Tuesday, September 23, 2008

Addiction Affects the Non-Addicted

After coming to college, I thought I would quickly become accustomed to the endless trail of smoke that is left behind students and faculty alike as they walk to their various classes. However, even now, a month into school, I feel as though every time I inhale a cloud of their smoke, I am surely coming a minute closer to my death by lung cancer. Perhaps I am being overdramatic, but I am simply expressing the plea of my stomach, which quickly overturns itself and causes me to feel as though I will vomit whenever I walk behind a smoker. 

Although I do not understand the addiction whatsoever (as I have never attempted to smoke before), I think I do understand common courtesy. And blowing smoke in some innocent bystander's face as you walk by is what I would classify as rude. All this being said without even mentioning the other factors which include littering (one of if not my biggest pet peeve of all time), personal health effects, and indirect influence on others. I cannot help but think that if a person were attempting to quit smoking, they would have to drop out of school because they would not be able to attend any of their classes without smelling that excruciating mix of nicotine and whatever other garbage they place in cigarettes that they say is "pleasant" or "enjoyable" or any of the other equivocal terms they use, sending the pitiful ex-smoker into unconquerable cravings for their captor, nicotine. 

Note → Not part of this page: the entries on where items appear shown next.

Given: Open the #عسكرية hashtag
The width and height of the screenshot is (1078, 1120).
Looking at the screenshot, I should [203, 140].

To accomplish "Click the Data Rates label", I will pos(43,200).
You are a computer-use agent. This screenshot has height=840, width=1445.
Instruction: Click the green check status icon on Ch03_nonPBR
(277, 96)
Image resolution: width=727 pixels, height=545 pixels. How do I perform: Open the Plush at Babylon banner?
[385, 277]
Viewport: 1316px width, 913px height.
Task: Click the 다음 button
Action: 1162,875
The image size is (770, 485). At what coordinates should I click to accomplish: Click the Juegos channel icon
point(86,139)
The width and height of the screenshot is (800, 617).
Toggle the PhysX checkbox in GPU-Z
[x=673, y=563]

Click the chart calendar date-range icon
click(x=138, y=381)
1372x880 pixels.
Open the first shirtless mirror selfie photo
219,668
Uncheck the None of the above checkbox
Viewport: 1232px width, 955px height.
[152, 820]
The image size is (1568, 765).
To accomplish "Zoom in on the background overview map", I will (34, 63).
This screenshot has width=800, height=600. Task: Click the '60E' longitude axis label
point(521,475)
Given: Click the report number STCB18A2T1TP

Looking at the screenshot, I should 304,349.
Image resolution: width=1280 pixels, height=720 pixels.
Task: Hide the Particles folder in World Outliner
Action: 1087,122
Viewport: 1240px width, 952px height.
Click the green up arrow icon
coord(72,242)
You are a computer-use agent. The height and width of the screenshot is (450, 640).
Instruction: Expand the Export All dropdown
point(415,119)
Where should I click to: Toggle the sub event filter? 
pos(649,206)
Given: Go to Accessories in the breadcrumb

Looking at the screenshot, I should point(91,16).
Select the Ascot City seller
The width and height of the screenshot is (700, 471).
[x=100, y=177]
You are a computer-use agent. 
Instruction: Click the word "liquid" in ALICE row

I must mention that I do find the smell of cigars somewhat appealing, but I would gladly never smell another cigar if it meant never having to smell a cigarette again. I do not pretend to offer a solution to this trend which so enthralls Americans. To be honest, most people probably find me completely and utterable unsympathetic to smokers. After all, is it really their fault that they have become addicted for a lifetime after one or two experiments with cigarettes? If you knew me, you would quickly see that abstinence, or more aptly termed stubbornness, is one of my most strongest attributes. So, I cannot possibly understand why a person cannot simply refuse nicotine.

But enough of my babbling. As I said before, I do not propose to offer a solution to smoking, but only desire to give a different perspective than those that have been proposed before so that people may see a more complete picture of the situation, or I would call it, plight.